**Exercise prompt:**
Isolate every line in the records below with "agent" in it.

(Records excerpted from a collection)

■ ■ ■

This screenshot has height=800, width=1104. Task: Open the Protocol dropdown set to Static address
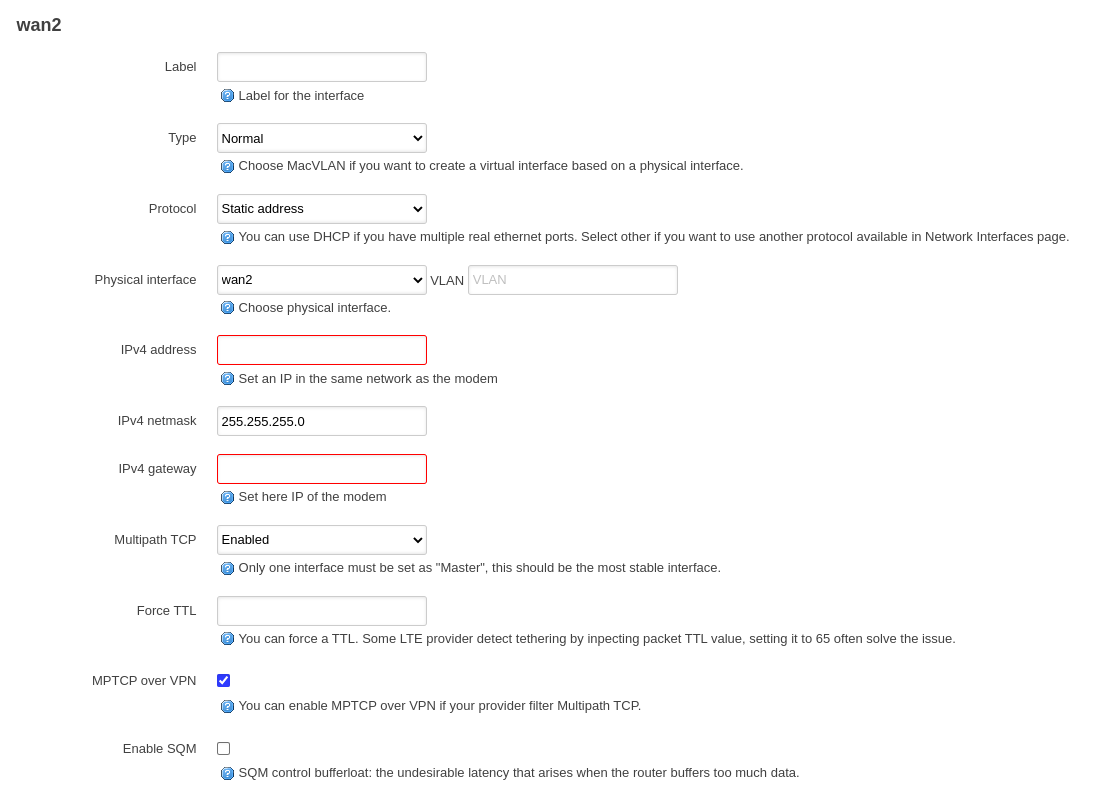[321, 209]
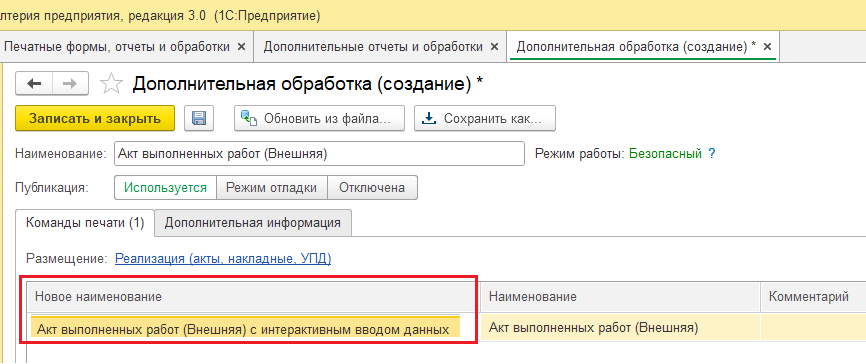The height and width of the screenshot is (364, 866).
Task: Switch publication to Режим отладки
Action: click(x=272, y=187)
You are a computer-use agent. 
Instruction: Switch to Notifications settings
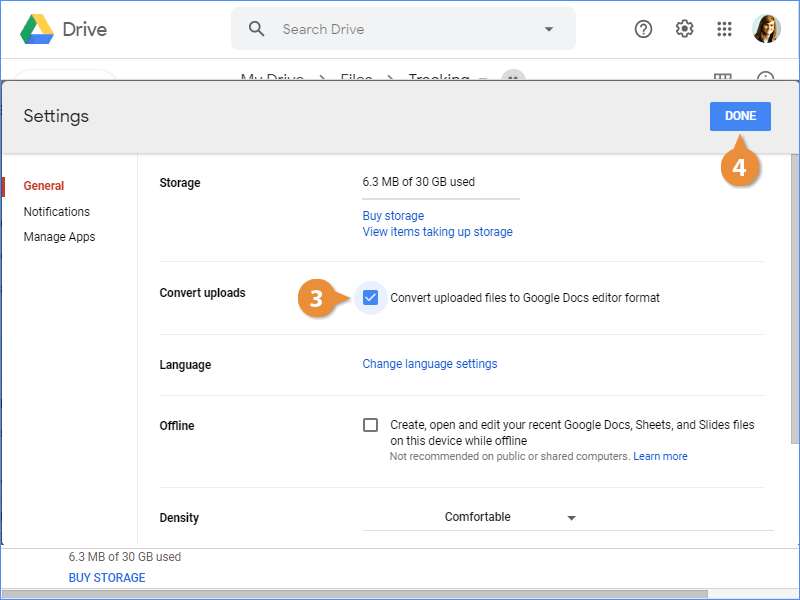click(x=57, y=212)
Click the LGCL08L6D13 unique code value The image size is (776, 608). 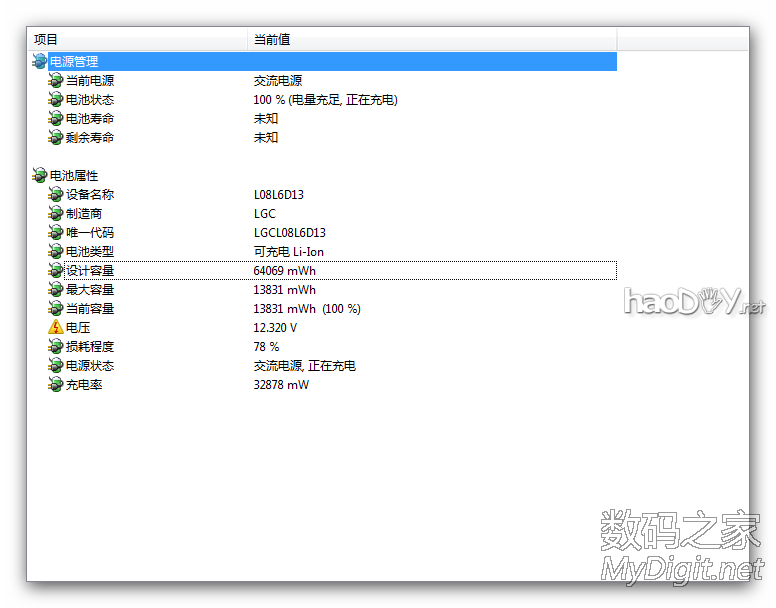pos(290,233)
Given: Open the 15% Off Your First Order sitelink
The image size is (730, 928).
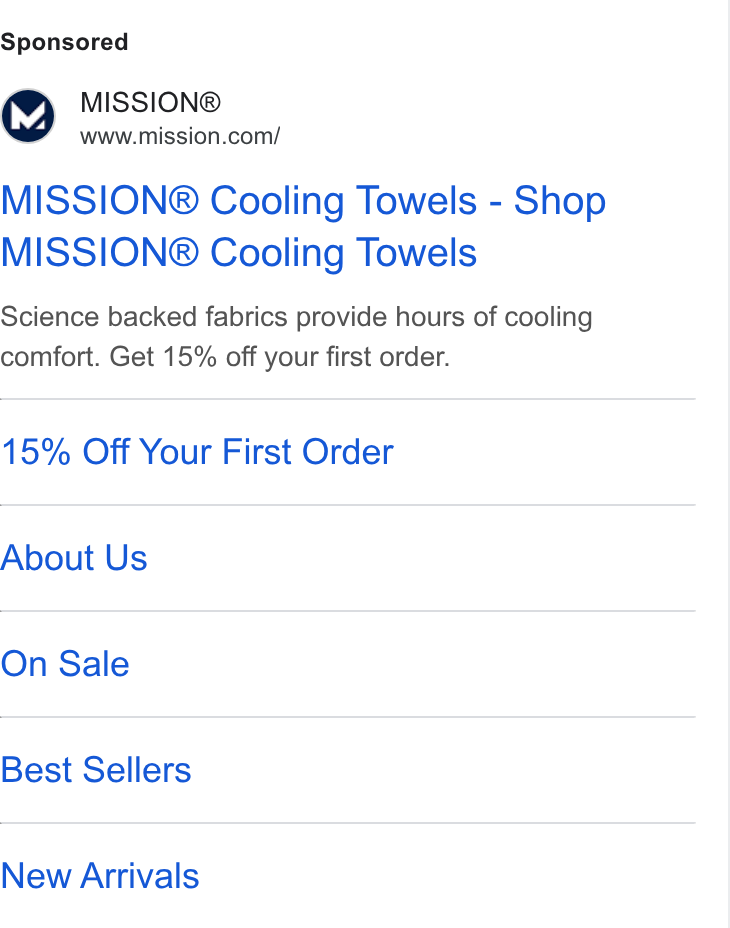Looking at the screenshot, I should (197, 452).
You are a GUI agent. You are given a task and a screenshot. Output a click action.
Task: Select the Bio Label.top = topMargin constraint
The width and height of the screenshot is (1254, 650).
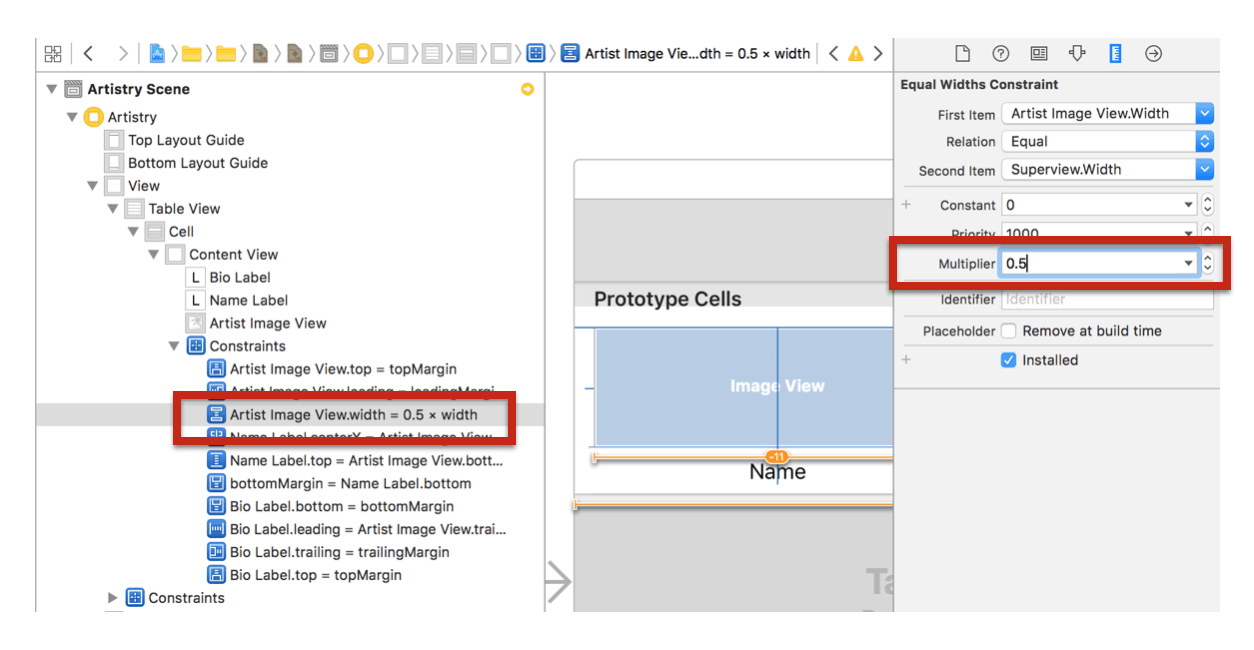click(x=315, y=575)
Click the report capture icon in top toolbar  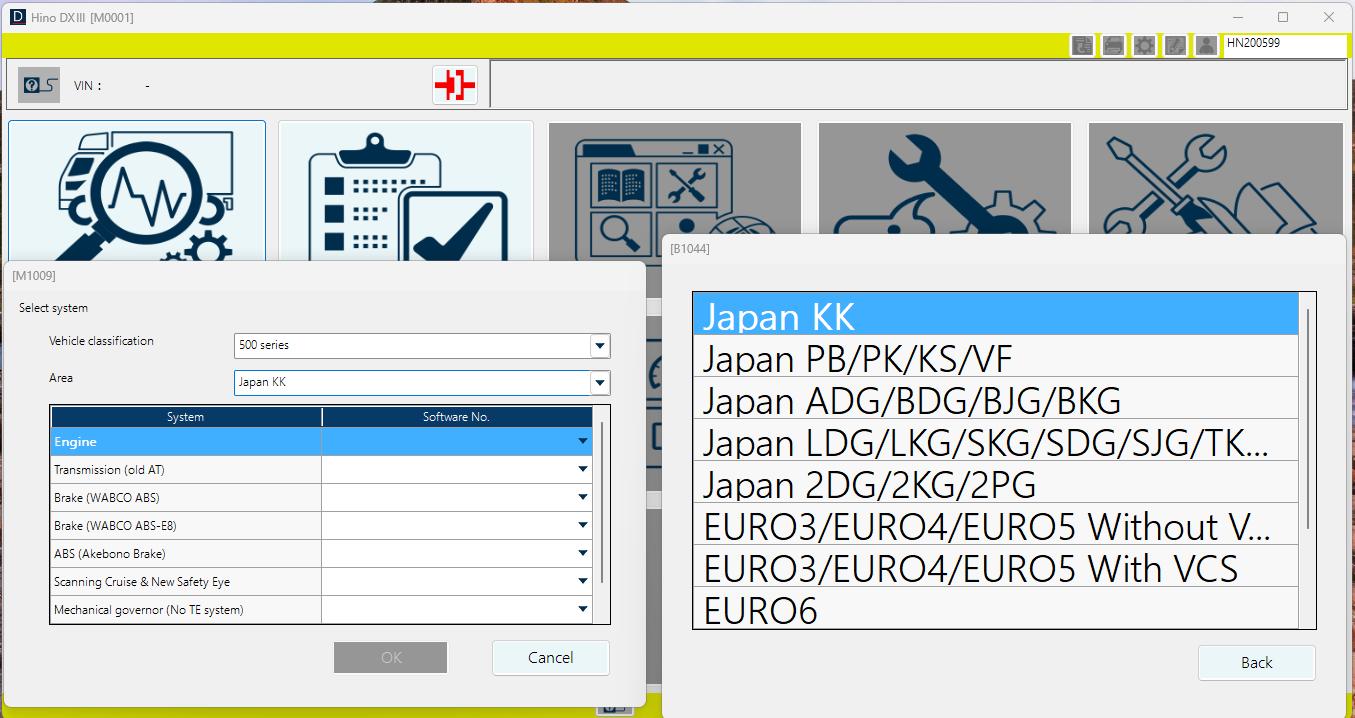click(x=1082, y=45)
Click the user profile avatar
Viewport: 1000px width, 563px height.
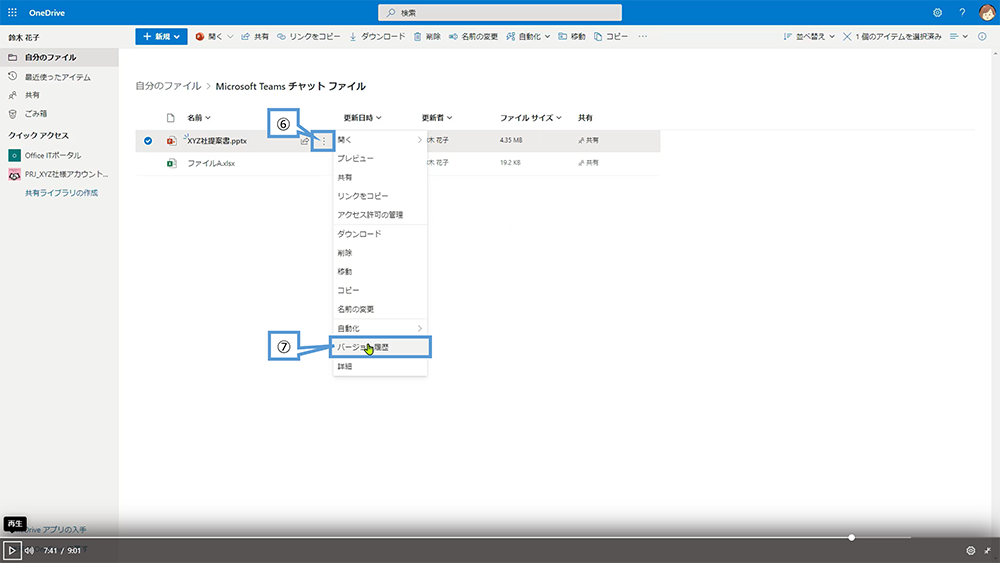click(986, 12)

■ ■ ■

**Solved exercise:**
You are a computer-use agent. 
You are a GUI agent. You are given a task and a screenshot. Output a click action.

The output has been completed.